老汉也急忙解释:“二少爷是前天下午把我们买回来的,三少爷跟夫人不在家,不知道是正常。”
说完放下王依依的背篓,又去接三哥后背的东西。
两人背的东西多,背篓装满了,背篓上还放在一个布袋,看着很重,实际都是干货,分量轻。
王依依狐疑的看了一眼老汉:“我大哥二哥呢?”
老汉把头埋的低低的,手心朝上举向王依依房间:“二少爷在面坊,大少爷…他…”
老汉犹豫的不敢再继续往下说,王依依抬腿向厢房跑去。
对买人,王依依没意见,就算二哥不买,她也会找牙子买人。
光靠家里几个人忙活不过来,找长工,又不保险,只有买来的人,才会绑定在自家,主子与奴仆,一荣俱荣,一损俱损。
推开厢房门,一股刺鼻的中药味袭来,房里点着两盏油灯,炕上,趴着一个人,他身上只盖了一层毯子,他身后,已经被鲜血染红。
目眦欲裂的盯着炕上的大哥,王依依心情无比沉重。
红着眼眶走到炕头,看着嘴唇发白,还强挤出笑容看自己的大哥,王依依真恨急了这个思想落后的时代。
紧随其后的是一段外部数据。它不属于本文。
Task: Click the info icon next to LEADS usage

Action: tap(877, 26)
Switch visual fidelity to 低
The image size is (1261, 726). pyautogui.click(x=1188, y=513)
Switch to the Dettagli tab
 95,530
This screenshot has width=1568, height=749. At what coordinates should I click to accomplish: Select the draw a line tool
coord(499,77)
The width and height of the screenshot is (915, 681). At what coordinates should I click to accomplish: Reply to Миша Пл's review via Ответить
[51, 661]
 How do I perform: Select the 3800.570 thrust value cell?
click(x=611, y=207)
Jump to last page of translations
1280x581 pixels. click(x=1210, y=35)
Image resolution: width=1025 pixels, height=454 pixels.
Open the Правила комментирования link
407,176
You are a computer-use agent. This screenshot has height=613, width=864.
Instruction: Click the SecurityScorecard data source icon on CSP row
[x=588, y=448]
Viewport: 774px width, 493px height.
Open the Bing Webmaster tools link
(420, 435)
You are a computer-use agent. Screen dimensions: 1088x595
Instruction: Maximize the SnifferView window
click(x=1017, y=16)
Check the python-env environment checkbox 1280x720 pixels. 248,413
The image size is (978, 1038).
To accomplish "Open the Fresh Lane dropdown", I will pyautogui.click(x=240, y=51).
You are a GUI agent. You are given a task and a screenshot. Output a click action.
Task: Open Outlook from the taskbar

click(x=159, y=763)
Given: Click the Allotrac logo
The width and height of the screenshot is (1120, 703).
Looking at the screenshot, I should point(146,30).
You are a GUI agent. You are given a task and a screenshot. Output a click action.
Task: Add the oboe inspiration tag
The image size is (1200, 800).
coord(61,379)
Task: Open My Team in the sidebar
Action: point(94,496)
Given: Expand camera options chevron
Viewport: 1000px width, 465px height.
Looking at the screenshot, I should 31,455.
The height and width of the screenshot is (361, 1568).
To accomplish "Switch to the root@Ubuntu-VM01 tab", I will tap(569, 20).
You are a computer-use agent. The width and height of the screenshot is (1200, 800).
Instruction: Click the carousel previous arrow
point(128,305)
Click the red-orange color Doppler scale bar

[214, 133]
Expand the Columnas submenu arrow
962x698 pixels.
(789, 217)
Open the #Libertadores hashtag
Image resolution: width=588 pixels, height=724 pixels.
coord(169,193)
成了寡妇,就不能再嫁,要为先夫守清誉,更不能有任何风声,不然受伤的不是寡妇,就是寡妇身边的人。
“我说让你们做事,考虑清楚后果,再行动,你们就是不听。”王依依强忍哽烟开口。
跟王家人相处了近一年,王依依皮是他们家的人,芯却换了一个人。
从未感受过家庭冷暖的她,在这些时间相处下,也早就认定了阿父阿母,三哥哥哥是她亲人。
她想让一家人过好,想让一家人富裕一些,也把自己学到的东西,耗费心思的,全教给了他们。
现如今,才发现现代的知识,只是能让他们见解与旁人不同,在资本面前,这些东西都只淤泥。
不用他们说,王依依就已经猜到了。
为了保住自己名声,大哥去县衙报了官,按现在的律法,他被打了二十大板,才能见到县令,才能找人给她主持公道。
“你哥我还没死,哭什么。”大哥趴着虚弱的回。
王依依强升起一丝笑意:“我没哭。”
王依依认死理的反驳,只是心里难受而已,哭倒是不至于。
三哥进来后,同样红着眼眶,不敢信大哥居然虚弱的趴在床上起不来,更不敢看他后背染了血的布料。
“我给你报仇。”三人沉默了好一会儿,王依依开口。
这笔帐,还没完,不把污蔑自己名声的人找出来,就对不住大哥挨的这顿打,更对不起自己费心费力,想让家人在镇里站住脚跟,忙前忙后的,教商贩们做吃食。
“已经没事了,别担心。”大哥气量不足,还强撑着跟王依依说话。
见他这般,王依依更是难受。
院里,已经站了六个人,是老汉妻儿,两个儿子,两个女孩。
女儿过了十八,两个儿子也过了二十四,四个孩子至今都还未成亲。
不成亲,是因为他们家都是奴籍,主家不松口,想嫁娶都不成,就算成了亲,生下来的后代,也是家奴,只能依附主家生活。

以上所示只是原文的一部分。